Dans l’univers de l’assurance, il peut arriver que les relations se tendent entre l’assuré et la compagnie : montants d’indemnités jugés trop bas, refus consécutif à un retard de déclaration, désaccord sur les causes exactes du sinistre, etc. Lorsque la situation dérape et prend le chemin d’un litige, toute preuve documentaire devient précieuse. L’avis de passage fait partie des éléments qui peuvent faire pencher la balance.
En effet, un juge ou un médiateur considèrera que vous avez respecté vos obligations de déclaration si vous êtes en mesure de montrer la date et la preuve de votre envoi. À l’inverse, si vous n’avez qu’un simple courrier ordinaire sans justificatif, vous vous exposez à ce que l’assureur argue ne jamais l’avoir reçu. Le principe à retenir est que l’assurance n’aime pas l’incertitude : d’où l’importance de traces claires.
Au cours de mes années de conseil, j’ai rencontré un cas où l’assuré, persuadé de sa bonne foi, avait envoyé ses déclarations de sinistre par courrier simple. Malheureusement, l’assureur soutenait qu’il n’avait rien reçu avant l’expiration du délai légal, et refusait la prise en charge. Sans preuve d’envoi ni avis de passage, l’assuré s’est retrouvé dans l’incapacité de démontrer qu’il avait bien envoyé son dossier à temps. L’issue s’est avérée défavorable pour lui. Un simple recours aux services d’envoi recommandé aurait suffi à renverser la situation.
Les délais postaux et la notion de "premier jour utile"
Il existe aussi un point important à garder à l’esprit : les délais postaux et la notion de premier jour utile dans la loi française. Concrètement, même si le transporteur ou la poste mettent plusieurs jours à acheminer votre courrier, ce qui compte généralement, c’est la date d’envoi. Un avis de passage prouve que, dès le moment où le livreur a tenté la remise, vous avez accompli votre devoir d’information. Si votre assureur n’est pas disponible ou ferme ses bureaux, l’obligation de retrait lui incombe. Vous n’êtes pas tenu responsable du temps passé pour le retrait, tant qu’on peut prouver que vous avez expédié les documents dans la fenêtre prévue par le contrat.

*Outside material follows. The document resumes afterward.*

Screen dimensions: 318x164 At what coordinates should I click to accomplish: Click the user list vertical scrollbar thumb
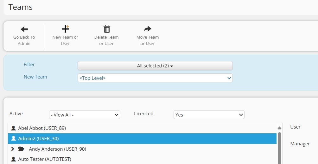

Cependant, si vous n’avez aucun justificatif, l’assureur pourrait prétendre que votre envoi ne lui est parvenu qu’à une date ultérieure, éventuellement hors délais. Voilà pourquoi je répète souvent à mes clients : ne laissez pas place au doute. Un avis de passage, associé à un suivi, vous protège contre ces discussions stériles qui, au final, peuvent retarder les versements d’indemnisation. Ce document pourrait aussi être déterminant si vous engagez une procédure plus formelle, en démontrant que vous avez respecté les principes contractuels et légaux.